Он хотел молчать. Хотел игнорировать, не замечать, не поворачиваться. Но все же обернулся – и в густой тьме различил лишь колыхающийся силуэт собеседника, невесть откуда здесь взявшегося, а еще – блики наглых песчинок света, все же просочившихся сюда. Блики на маске с длинной бородой, раздвоенной книзу змеиным языком и словно бы испещренной зигзагами.
– Это имеет значение? – прошептал он в ответ.
Незнакомец усмехнулся.
– Иначе я бы не нашел тебя. И не пришел к тебе сам. Обычно все происходит равно наоборот.
Ему не хотелось продолжать беседу. Но давно потерянный, похороненный под тонной мыслей и сомнений инстинкт подсказывал, что начатый разговор ведет к много большему – как длинный фитиль к пороховой бочке.
– Смерть, – только и сказал он. Тени насторожились. Он будто бы распробовал сказанное слово, повторив: – Смерть. Я хочу, чтобы они перестали думать о смерти.
Незнакомец в маске рассмеялся – раскатисто, но приглушенно, как далекий гром среди пока что ясного неба.
– Так вот оно что. Понятно, – незнакомец цокнул. – Тогда это просто отлично. То, что нужно.
Он не стал задавать встречных вопросов. Сам не понял, как, но увидел ухмылку незнакомца сквозь завесу теней и даже маску.
– Что же, в этом плане… Мы можем быть друг другу очень полезны. Предвосхищая возможные вопросы – у наших интересов есть точки соприкосновения.
– И в чем же
– Всему свое время, – незнакомец повернул голову. – Я, и те, кто со мной, могут облегчить тебе жизнь. Упростить то, что ты обдумываешь здесь, во маке. То, к чему уже приступил – как красиво оно горело!
– Мне тяжело поверить, – он потер набухшие вены на правой руке, – что тот, кто живет в ожидании, во власти смерти, может хотя бы просто понять меня. Даже попытаться.
Незнакомец снова рассмеялся.
– Знаешь… то, во что я верю, в отличие от всех остальных, как раз прекрасно вписывается в твои… идеи. Позволяет смотреть куда дальше своего носа. В моей картине мира смерть – последнее, о чем ты станешь думать. Жуткое место… Моя вера дает мне знания, недоступные другим – впрочем, это уже нюансы. Так, мелочи, но мелочи невероятно полезные. Как там нынче говорят? Сет в деталях?
– И почему же ваши желания пересекаются с моими? Уж расскажите, раз пришли. Не верю, что просто так.
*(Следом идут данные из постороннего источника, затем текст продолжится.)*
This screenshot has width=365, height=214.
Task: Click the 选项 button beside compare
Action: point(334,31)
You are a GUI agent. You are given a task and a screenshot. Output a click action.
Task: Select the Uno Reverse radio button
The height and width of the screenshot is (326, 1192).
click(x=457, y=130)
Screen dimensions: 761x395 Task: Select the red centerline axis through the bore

Подразнить.
Незнакомец молчал.
– Скажем так…
Он задумался. Это звучало слишком правильно – слишком органично, чтобы вписаться в его желания. Но, думал он, давно стало понятно, что на пути к его личной цели – все средства хороши, так почему бы не воспользоваться еще и этим?
Чтобы все они перестали жить в плену смерти – ничего не жалко. И никого не жалко.
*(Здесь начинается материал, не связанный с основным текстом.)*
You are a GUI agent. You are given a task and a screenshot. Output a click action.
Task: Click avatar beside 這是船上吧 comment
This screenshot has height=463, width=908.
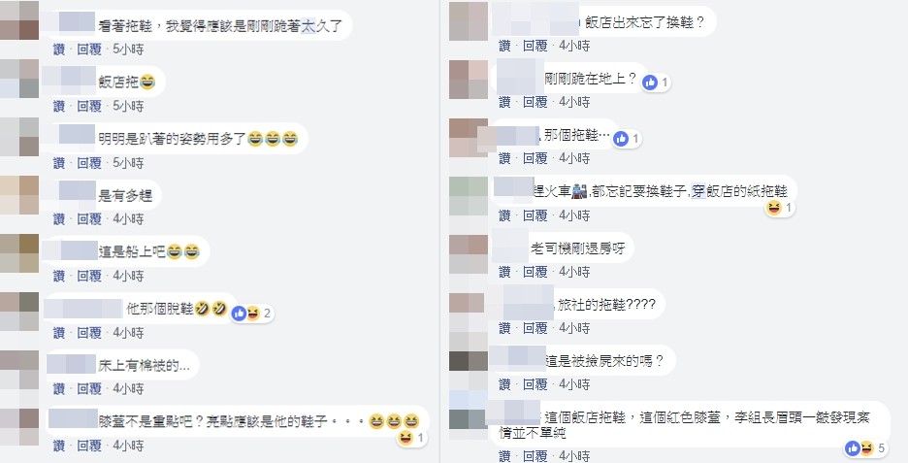(x=19, y=253)
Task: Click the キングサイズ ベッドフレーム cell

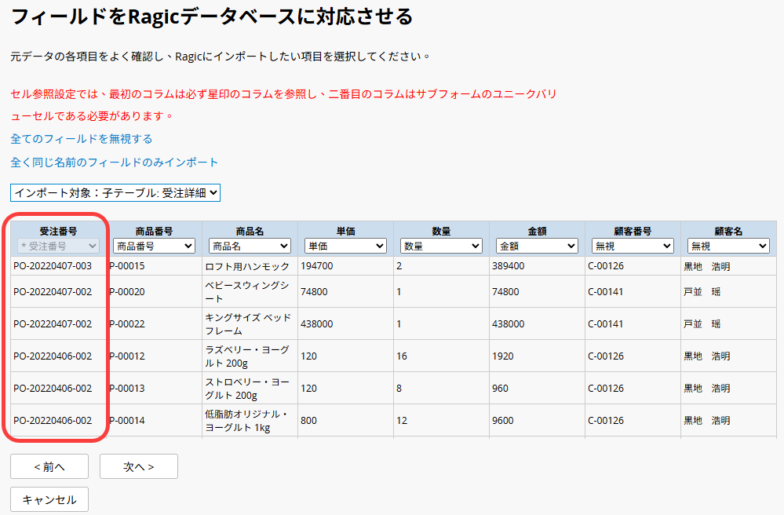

– Допустим, – прошептал он, – мы договорились.
Он опять увидел, не видя при этом ровным счетом ничего, как незнакомец улыбнулся.
– Прекрасно. Мне нужно будет обсудить этот вопрос с… даже не знаю, как сказать. Пусть будет – с
– Кто вы такой?
– Зови меня, как все остальные – Саргон. Просто Саргон. Точнее –
Он помолчал. Тени на губах стали сладковатыми на вкус, будто черничное варенье – всегда любил его, густое, бездонно-черное, как космические своды подземного мира Дуата… Только потом, избавившись от мимолетного наваждения, сказал:
– Алистер Пламень. Меня зовут Алистер Пламень.
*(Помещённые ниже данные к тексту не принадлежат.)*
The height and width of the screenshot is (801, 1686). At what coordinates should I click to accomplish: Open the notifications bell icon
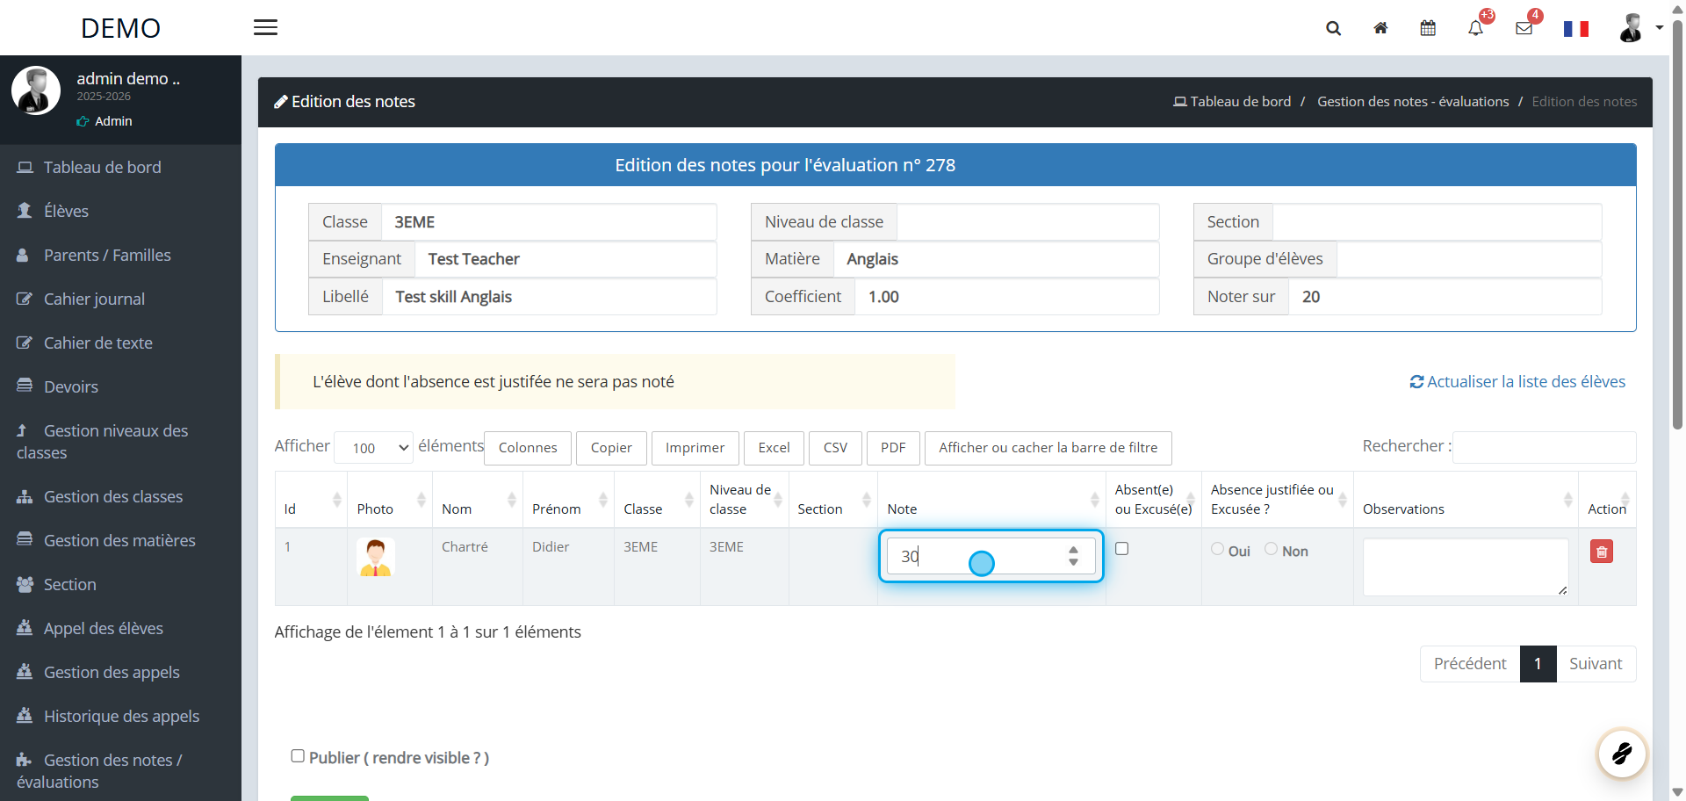pyautogui.click(x=1475, y=28)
Солнце светило так непривычно ярко, что на безоблачном и голубом, будто атласная лента, небе, казалось пятном лимонного сока, пролившегося из ненароком опрокинутого на скатерть стакана. Весенний ветер нес тепло и непомерную свежесть, разбавленную, будто горьким тоником, морским воздухом – таким явственным и плотным, что соль, казалось, оседала на губах.